In order to develop its high-end computing technology, the Japanese have definitely been relying on of the characteristics of the Japanese society, namely loyalty. The government has worked together with the academic community (mainly the large Japanese universities) and industry to nurture the development of high end systems and the necessary infrastructure. Fully developed systems have ended up in the computer centres of the largest universities for production use and applications development.
MITI (Ministry of International Trade and Industry) has managed to get the large companies to line up behind national development projects such as the VLSI project, the 5th generation project, the Supercomputer Project (described below), the Image processing (Ga-As) project and now the 6th generation: the Real World Computing Project.

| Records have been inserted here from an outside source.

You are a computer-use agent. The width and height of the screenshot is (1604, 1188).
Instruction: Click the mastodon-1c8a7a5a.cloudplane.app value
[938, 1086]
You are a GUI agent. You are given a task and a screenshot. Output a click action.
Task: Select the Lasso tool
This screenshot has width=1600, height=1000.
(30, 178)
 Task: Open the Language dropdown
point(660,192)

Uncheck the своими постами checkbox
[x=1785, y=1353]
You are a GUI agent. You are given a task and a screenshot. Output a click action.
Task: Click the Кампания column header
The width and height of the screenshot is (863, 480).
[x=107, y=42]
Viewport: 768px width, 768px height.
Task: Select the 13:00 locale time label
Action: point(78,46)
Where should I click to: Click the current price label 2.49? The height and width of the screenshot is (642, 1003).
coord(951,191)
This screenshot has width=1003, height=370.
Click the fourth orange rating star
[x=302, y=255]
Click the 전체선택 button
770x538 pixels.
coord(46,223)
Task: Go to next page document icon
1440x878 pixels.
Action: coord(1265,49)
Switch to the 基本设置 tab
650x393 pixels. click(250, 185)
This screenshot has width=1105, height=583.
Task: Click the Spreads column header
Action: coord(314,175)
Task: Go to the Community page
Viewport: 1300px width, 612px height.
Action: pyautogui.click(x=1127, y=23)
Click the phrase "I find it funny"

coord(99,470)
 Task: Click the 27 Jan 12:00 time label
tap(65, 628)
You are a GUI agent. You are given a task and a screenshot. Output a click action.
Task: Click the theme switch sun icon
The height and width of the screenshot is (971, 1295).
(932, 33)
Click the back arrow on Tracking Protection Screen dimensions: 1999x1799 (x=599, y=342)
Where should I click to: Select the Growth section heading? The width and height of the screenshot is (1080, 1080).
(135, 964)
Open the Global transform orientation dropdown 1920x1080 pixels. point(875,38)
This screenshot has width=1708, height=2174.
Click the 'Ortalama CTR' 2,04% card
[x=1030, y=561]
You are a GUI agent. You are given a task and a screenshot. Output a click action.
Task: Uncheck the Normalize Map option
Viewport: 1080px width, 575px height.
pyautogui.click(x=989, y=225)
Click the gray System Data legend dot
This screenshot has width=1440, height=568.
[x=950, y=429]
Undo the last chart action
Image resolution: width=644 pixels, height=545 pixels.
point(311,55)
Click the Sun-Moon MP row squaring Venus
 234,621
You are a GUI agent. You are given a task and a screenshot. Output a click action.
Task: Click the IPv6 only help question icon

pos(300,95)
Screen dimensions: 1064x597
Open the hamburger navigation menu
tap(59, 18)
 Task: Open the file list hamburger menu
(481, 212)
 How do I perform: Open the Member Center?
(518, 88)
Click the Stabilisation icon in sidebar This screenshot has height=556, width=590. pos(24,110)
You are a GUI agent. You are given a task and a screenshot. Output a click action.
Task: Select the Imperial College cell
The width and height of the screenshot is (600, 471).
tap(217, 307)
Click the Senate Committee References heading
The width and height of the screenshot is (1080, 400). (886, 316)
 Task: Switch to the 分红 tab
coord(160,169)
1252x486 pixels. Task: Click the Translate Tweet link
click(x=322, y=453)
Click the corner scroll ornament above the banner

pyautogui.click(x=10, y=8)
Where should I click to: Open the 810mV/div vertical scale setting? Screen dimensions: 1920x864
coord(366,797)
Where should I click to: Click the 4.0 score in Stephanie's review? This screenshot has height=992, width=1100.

In the High Speed Computing System for Scientific and Technological Uses Project, six large electronics companies participated, and Fujitsu, NEC, and Hitachi shared the task of assembling a 10 Gigaflop supercomputer. Such projects explain in part why the resulting supercomputers from the various vendors share many common design points.
Although Mitsubishi, Oki and Toshiba also participated in the above mentioned project, only NEC, Fujitsu, and Hitachi have continued to develop and commercialise supercomputers. All three companies are very large (in terms of annual sales) and they are all extremely active in the semi-conductor field and telecommunications, as well as in the field of general purpose computers and more recently supercomputers.